TASK DETAILS —
Copy the listing verbatim, starting from its first line and ending with the line that contains "pos(705,359)", including that line.

— START TASK INPUT —

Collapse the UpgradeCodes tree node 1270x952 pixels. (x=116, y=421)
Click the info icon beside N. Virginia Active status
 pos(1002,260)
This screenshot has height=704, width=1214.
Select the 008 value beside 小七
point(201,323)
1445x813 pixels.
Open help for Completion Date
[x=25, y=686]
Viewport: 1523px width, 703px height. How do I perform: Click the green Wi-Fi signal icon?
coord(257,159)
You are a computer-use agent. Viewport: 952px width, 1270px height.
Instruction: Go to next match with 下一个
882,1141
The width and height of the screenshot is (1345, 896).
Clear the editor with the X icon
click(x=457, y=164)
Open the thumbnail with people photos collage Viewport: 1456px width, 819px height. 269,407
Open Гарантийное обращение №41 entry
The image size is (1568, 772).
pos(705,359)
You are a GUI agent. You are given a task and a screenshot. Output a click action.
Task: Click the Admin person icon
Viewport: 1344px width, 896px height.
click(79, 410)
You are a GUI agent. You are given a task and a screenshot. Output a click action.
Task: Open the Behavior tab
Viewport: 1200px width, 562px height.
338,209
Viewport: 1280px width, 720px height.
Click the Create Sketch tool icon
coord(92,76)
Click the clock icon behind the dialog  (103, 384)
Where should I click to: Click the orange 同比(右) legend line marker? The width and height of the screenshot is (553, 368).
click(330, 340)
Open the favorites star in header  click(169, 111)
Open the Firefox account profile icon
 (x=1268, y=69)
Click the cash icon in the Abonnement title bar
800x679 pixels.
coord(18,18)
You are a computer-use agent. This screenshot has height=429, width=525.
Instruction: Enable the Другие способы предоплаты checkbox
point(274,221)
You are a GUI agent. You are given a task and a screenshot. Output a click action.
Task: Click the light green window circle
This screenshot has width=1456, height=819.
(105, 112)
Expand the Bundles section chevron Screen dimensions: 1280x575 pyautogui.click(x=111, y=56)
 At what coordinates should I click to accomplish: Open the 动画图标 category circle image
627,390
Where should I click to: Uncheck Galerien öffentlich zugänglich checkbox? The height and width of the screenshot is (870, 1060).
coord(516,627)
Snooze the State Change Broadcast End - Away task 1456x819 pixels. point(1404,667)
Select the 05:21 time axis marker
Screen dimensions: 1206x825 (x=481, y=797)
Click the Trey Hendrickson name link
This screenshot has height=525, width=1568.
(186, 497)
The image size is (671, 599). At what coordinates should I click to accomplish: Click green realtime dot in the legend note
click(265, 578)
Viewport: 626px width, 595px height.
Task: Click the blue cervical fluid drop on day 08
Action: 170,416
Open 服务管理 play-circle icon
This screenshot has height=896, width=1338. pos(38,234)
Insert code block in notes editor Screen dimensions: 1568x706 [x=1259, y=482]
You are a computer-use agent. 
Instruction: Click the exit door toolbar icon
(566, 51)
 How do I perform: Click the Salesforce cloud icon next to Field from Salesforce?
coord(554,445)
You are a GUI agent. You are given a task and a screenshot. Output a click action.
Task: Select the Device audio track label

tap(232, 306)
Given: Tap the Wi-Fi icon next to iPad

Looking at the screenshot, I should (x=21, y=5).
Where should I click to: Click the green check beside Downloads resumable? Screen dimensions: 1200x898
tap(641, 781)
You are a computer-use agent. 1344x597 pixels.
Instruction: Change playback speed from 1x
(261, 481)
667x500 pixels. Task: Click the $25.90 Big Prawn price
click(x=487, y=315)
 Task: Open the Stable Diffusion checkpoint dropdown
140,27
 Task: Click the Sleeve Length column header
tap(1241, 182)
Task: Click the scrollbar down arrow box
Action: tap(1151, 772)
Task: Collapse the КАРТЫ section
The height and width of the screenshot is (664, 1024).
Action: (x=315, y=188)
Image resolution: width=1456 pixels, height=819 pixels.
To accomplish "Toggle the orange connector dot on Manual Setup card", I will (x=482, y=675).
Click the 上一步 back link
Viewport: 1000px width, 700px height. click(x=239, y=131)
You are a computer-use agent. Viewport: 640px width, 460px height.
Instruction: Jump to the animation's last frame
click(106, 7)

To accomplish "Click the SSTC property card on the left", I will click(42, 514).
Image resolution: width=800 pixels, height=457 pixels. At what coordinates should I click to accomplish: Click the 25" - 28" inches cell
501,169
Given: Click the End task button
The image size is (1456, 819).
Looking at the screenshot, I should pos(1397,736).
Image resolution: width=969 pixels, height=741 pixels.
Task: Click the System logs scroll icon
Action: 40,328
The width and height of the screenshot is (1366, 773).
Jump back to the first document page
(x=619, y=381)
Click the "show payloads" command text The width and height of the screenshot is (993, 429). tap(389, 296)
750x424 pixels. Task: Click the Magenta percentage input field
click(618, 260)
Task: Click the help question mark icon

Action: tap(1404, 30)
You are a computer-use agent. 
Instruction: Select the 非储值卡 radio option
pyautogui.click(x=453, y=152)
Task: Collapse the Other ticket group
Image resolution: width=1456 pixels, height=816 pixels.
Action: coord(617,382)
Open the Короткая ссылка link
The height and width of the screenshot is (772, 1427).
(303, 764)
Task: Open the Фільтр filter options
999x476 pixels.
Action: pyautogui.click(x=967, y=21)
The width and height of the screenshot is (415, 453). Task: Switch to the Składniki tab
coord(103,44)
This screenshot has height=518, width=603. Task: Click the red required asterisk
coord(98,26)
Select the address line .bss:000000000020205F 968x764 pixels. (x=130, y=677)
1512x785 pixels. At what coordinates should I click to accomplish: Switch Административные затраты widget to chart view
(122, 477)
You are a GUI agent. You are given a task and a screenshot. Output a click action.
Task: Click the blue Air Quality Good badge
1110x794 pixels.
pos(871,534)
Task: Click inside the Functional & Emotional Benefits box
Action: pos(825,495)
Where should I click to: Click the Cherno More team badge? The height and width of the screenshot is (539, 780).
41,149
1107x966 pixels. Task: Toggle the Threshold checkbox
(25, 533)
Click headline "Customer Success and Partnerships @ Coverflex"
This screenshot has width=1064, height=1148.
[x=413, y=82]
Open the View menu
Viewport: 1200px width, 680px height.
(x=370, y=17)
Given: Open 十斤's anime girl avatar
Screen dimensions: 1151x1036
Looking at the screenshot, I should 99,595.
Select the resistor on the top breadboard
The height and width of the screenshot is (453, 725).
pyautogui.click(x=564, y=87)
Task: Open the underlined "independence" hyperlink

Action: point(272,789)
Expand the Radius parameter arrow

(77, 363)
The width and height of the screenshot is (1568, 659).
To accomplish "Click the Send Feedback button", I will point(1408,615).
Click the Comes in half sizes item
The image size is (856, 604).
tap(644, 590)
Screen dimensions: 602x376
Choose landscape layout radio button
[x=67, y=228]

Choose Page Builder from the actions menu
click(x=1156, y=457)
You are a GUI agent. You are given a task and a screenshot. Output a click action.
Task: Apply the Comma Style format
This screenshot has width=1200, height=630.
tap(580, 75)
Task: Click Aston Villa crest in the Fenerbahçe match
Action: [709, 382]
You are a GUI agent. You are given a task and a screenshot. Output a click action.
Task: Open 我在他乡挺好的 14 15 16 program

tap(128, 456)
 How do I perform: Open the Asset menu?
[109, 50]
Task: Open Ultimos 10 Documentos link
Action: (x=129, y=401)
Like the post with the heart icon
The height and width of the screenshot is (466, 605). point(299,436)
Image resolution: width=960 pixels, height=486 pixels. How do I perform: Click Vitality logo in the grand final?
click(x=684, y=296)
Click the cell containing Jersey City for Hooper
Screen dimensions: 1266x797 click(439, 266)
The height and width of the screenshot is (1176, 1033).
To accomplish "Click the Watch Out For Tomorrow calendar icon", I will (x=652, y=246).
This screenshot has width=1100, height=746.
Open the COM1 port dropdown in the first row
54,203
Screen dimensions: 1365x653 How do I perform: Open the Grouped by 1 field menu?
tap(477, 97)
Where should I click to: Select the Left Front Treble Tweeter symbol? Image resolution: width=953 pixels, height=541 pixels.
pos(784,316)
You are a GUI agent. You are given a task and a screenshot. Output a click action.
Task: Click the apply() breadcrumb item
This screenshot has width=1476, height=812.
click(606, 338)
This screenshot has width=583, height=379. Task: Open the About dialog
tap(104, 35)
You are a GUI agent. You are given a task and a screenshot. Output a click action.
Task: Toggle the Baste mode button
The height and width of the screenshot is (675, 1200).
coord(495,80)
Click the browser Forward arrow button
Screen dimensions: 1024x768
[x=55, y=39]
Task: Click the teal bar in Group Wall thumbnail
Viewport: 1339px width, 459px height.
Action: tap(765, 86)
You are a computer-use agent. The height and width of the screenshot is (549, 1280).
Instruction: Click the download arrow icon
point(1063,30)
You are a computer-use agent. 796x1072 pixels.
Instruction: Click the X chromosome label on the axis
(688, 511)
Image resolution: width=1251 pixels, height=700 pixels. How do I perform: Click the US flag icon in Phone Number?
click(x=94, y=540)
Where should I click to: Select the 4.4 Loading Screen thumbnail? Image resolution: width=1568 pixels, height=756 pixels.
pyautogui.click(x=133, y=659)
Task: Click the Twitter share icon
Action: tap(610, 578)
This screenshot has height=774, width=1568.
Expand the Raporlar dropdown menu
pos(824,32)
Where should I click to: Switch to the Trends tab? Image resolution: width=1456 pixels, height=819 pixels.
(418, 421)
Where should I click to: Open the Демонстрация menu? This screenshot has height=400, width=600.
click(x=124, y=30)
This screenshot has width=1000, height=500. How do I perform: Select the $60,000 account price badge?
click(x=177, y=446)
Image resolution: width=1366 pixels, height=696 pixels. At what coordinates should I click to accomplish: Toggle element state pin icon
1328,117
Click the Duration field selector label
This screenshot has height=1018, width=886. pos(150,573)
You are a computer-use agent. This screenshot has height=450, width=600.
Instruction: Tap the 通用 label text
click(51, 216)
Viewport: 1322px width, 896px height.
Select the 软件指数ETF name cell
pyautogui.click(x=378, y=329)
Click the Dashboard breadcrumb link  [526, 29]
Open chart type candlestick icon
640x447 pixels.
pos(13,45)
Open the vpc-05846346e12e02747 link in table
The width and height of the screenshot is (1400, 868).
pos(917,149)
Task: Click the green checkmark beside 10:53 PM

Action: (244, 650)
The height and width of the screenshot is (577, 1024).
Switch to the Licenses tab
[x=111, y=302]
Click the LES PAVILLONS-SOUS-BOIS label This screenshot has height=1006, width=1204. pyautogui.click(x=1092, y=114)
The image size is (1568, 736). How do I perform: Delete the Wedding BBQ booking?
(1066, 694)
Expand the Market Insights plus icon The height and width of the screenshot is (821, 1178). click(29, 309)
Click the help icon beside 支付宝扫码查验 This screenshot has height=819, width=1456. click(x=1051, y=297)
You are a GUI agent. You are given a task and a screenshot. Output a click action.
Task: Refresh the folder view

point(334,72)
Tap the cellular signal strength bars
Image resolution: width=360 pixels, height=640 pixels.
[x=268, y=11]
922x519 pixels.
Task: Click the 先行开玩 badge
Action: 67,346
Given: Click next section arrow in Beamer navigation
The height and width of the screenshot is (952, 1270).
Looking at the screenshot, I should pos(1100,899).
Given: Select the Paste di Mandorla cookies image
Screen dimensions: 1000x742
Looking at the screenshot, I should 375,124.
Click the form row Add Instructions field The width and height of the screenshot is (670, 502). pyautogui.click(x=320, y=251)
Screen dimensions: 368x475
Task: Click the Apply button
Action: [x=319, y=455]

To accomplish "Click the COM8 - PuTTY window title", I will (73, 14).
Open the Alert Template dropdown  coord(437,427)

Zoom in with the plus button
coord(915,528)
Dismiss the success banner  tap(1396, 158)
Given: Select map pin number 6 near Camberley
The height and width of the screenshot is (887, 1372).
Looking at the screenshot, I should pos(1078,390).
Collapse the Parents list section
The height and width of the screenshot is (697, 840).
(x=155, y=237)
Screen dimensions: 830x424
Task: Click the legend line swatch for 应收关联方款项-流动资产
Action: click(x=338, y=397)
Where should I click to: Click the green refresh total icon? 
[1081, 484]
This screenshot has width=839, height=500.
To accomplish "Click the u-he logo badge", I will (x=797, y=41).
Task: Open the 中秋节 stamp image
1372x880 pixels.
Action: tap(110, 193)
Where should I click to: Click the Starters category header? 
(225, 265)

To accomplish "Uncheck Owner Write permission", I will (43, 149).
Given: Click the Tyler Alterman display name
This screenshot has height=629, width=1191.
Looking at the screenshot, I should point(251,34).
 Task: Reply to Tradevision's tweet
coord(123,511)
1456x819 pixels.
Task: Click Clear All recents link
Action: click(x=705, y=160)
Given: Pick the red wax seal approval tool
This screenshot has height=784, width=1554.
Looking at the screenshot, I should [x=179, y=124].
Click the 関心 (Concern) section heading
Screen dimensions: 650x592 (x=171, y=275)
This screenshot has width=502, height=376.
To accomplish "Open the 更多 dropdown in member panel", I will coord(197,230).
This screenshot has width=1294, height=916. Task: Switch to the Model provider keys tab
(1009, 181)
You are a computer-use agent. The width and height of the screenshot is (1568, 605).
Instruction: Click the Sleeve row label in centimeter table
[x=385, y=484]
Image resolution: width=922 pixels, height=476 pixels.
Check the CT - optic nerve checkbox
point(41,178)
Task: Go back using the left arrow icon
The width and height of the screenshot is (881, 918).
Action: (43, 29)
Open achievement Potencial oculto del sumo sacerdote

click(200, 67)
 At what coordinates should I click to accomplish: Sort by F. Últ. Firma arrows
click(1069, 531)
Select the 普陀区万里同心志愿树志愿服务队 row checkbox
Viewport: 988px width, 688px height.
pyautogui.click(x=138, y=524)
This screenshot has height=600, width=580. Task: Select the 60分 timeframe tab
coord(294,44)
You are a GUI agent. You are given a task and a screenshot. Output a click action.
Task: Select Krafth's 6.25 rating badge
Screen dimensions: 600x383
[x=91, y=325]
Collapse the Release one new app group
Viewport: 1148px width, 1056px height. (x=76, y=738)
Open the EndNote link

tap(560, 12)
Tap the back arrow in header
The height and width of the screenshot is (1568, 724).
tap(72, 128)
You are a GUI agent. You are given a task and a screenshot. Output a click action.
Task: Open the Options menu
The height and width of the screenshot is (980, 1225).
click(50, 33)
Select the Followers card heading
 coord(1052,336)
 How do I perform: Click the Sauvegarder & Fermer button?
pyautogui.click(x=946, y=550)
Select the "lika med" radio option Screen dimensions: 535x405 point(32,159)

— END TASK INPUT —

REPLY TO THE TASK —
Collapse the UpgradeCodes tree node 1270x952 pixels. (x=116, y=421)
Click the info icon beside N. Virginia Active status
 pos(1002,260)
This screenshot has height=704, width=1214.
Select the 008 value beside 小七
point(201,323)
1445x813 pixels.
Open help for Completion Date
[x=25, y=686]
Viewport: 1523px width, 703px height. How do I perform: Click the green Wi-Fi signal icon?
coord(257,159)
You are a computer-use agent. Viewport: 952px width, 1270px height.
Instruction: Go to next match with 下一个
882,1141
The width and height of the screenshot is (1345, 896).
Clear the editor with the X icon
click(x=457, y=164)
Open the thumbnail with people photos collage Viewport: 1456px width, 819px height. 269,407
Open Гарантийное обращение №41 entry
The image size is (1568, 772).
pos(705,359)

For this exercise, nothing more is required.